Gluconeogenesis is the synthesis of glucose. It is basically glycolysis run backwards; three new reactions (involving four new enzymes) make the standard free energy favorable.

  • Glycolysis: \( \Delta{G}_o’ = -74 \, \text{kcal/mol} \)
  • Gluconeogenesis: \( \Delta{G}_o' = -36 \, \text{kcal/mol} \)

Gluconeo_glyc.png

For every molecule of glucose synthesized from two molecules of pyruvate, 4 ATP, 2 GTP, and 2 NADH are used.

In the Mitochondria

Pyruvate + ATP \( \rightarrow \) Oxaloacetate + ADP + P

Oxaloacetate + NADH \( \rightarrow \) Malate + NAD+

The conversion to malate allows the molecule to be transported out of the mitochondria. Once in the cytoplasm, it is converted back to oxaloacetate.

In the Cytoplasm

Malate + NAD+ \( \rightarrow \) Oxaloacetate + NADH

Oxaloacetate + GTP \( \rightarrow \) PEP + GDP

From here, it goes through the same intermediates as glycolysis. The last reaction happens in the endoplasmic reticulum.

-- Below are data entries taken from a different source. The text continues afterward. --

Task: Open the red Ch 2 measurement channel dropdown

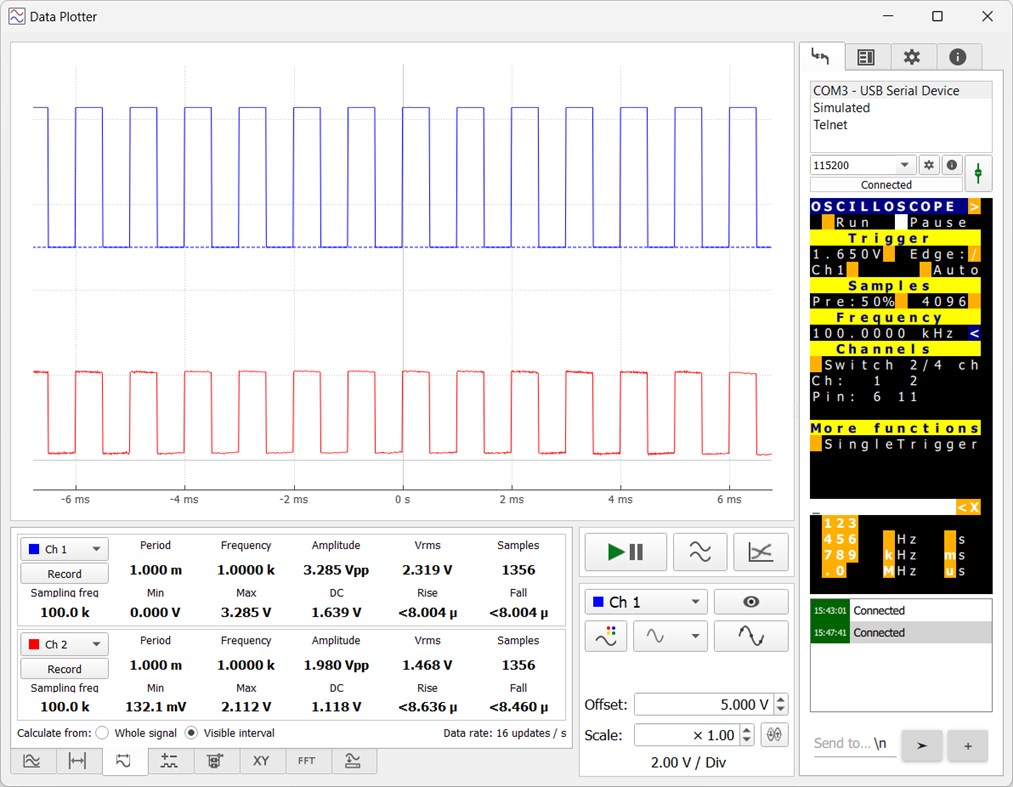Action: [64, 645]
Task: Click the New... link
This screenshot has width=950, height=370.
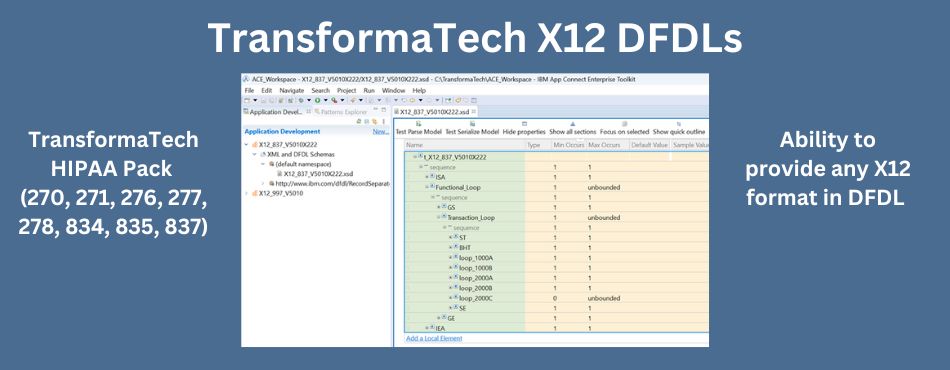Action: tap(380, 131)
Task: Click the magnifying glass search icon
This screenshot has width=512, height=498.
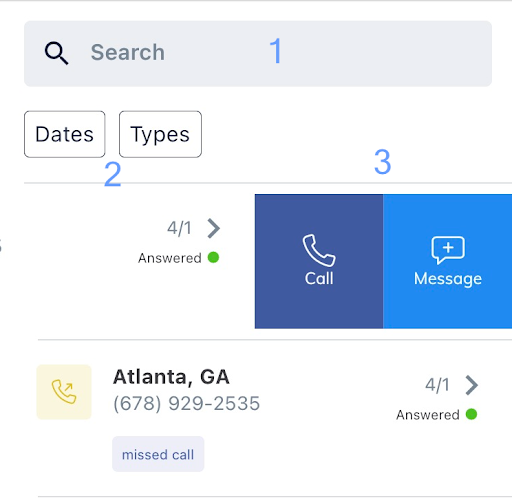Action: coord(56,53)
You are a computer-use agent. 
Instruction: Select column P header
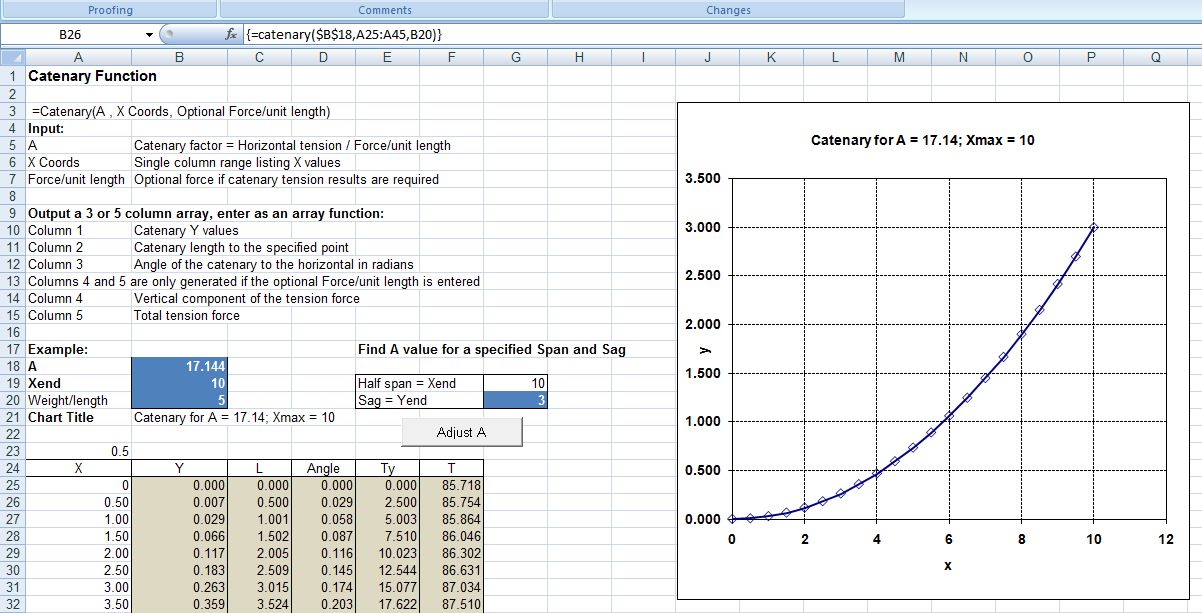(x=1091, y=58)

In the Endoplasmic Reticulum

G6P \( \rightarrow \) glucose (catalyst: glucose-6-phosphatase)

A glucose transporter shuttles the glucose out into the extracellular space.

Regulation

Regulated Reactions Glycolysis Gluconeogenesis
Glucose \( \rightleftharpoons \) G6P

Hexokinase:

G6P (-)

Glucose-6-phosphatase:

[G6P] (substrate level control)

F6P \( \rightleftharpoons \) F1,6BP

Phosphofructokinase:

F2,6BP (+); AMP (+); ATP (-); citrate (-)

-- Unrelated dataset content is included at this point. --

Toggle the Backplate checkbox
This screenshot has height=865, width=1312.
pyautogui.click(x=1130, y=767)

Fructose-1,6-bisphosphatase:

F26BP (-); AMP (-)

PEP \( \rightleftharpoons \) Pyruvate

Pyruvate kinase:

F1,6BP (+); acetyl CoA (-); ATP (-); alanine (-); cAMP-dependent phosphorylation (-)

Pyruvate carboxylase:

Acetyl-CoA (+)

These reactions are tightly controlled so that glycolysis and gluconeogenesis are not run at the same time. If they were, the F1,6BP \( \rightleftharpoons \) F6P reaction could turn into a futile cycle, using up ATP without progressing in either direction.

Glyoxylate Cycle

Plants and bacteria can convert acetyl-CoA to glucose via the glyoxylate cycle. It is a modified version of the TCA cycle; an extra malate is produced which can be converted to glucose. Since animals lack this cycle, they cannot use acetyl-CoA to make glucose because it would stop the TCA cycle.

Starch/Glycogen Synthesis

Glucose is added to chains of glycogen for storage via starch/glycogen synthesis. Glucose is converted to G-6-P, then G-1-P. This is added to UDP, which gives glucose the free energy needed to add to the glycogen. (Plants use ADPG and ATP instead of UDPG and GTP.)

Glucose + ATP \( \rightarrow \) G-6-P + ATP

(catalyst: hexokinase)

G-6-P \( \rightarrow \) G-1-P

(catalyst: P-glucomutase)

UTP + G-1-P \( \rightarrow \) UDPG + PPi

(catalyst: UDPG pyrophosphorylase)

PPi + H2O \( \rightarrow \) 2Pi

The glucose of the UDP-glucose is added to the glycogen chain, leaving UDP.

Pentose Phosphate Pathway (PPP)

The PPP is a source of NADPH, which can be used in reductive anabolic pathways. The PPP can also produce ribose.